You're right about "reasoning". It's just trying to steer the conversation in a ...

Terr_ · 2025-11-07T01:04:06 1762477446

> You're right about "reasoning". It's just trying to steer the conversation in a more relevant direction in vector space, hopefully to generate more relevant output tokens.

I like to frame it as a theater-script cycling through the LLM. The "reasoning" difference is just changing the style so that each character has film noir monologues. The underlying process hasn't really changes, and the monologues text isn't fundamentally different from dialogue or stage-direction... but more data still means more guidance for each improv-cycle.

> say we're generating the next token from the word "queen". Is this the monarch, the bee, the playing card, the drag entertainer?

I'd like to point out that this scheme can result in things that look better to humans in the end... even when the "clarifying" choice is entirely arbitrary and irrational.

In other words, we should be alert to the difference between "explaining what you were thinking" versus "picking a firm direction so future improv makes nicer rationalizations."

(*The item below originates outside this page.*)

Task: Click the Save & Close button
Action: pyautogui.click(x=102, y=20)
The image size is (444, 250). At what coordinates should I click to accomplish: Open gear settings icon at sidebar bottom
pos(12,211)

esafak · 2025-11-07T02:11:26 1762481486

It makes sense if you think of the LLM as building a data-aware model that compresses the noisy data by parsimony (the principle that the simplest explanation that fits is best). Typical text compression algorithms are not data-aware and not robust to noise.

In lossy compression the compression itself is the goal. In prediction, compression is the road that leads to parsimonious models.